Brasília/Prague - The Brazilian architect Oscar Niemeyer, who will celebrate his 110th birthday on December 15, is primarily known for the construction of the new capital of the country, Brasília. This city was born according to his architectural designs at the end of the 1950s in just four years.
Oscar Ribeiro de Almeida Niemeyer was born on December 15, 1907, in Rio de Janeiro, where he graduated from the School of Fine Arts. He then started working without pay in the studio of Lucio Costa, a leading figure in Brazilian architecture at the time, where he became involved in many prestigious projects - such as the Ministry of Education and Health building in Rio de Janeiro and a pavilion for the World Expo in New York.
The initiator of the construction of the new Brazilian capital was President Juscelino Kubitschek, who had Czech ancestry. The floor plan of Brasília in the shape of an airplane was conceived by Lucio Costa. However, most of the city’s buildings, which arose in the middle of a harsh wilderness at an altitude of around one thousand meters, were designed by Niemeyer. One of the most famous among them is the almost entirely glass cathedral, resembling a volcano, a flower, or a thorn crown on Jesus's head. In 1987, Brasília was added to the UNESCO World Heritage List.

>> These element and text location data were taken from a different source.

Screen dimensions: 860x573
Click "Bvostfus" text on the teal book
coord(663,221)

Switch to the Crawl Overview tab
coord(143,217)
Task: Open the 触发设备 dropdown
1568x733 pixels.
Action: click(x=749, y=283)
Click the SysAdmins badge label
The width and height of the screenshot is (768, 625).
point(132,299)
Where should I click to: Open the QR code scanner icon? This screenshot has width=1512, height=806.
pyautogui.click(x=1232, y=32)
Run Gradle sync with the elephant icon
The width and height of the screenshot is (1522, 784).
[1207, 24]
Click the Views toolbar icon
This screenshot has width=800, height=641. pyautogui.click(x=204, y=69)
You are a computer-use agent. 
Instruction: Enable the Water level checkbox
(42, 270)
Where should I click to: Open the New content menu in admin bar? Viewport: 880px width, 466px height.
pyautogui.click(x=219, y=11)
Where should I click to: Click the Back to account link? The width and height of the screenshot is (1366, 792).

Besides Brasília, Niemeyer’s works (he is the author of around 600 works in total) can be found almost all over the world. When he had to emigrate from Brazil due to his leftist beliefs after the coup in 1964, he mainly lived in Paris, where he designed, for example, the headquarters of the French Communist Party and an administrative building for Renault. Other of his buildings stand, for instance, in Italy (the Mondadori publishing house), in Algeria he designed a university, in Madeira a casino, and in Penang, Malaysia, the State Mosque.
In 1988, he was awarded the Pritzker Prize, akin to the Nobel Prize in architecture. One of his last projects, a complex of administrative buildings in Belo Horizonte, the capital of the state of Minas Gerais, was ceremoniously opened in the spring of 2010. He passed away ten days before his 105th birthday on December 5, 2012.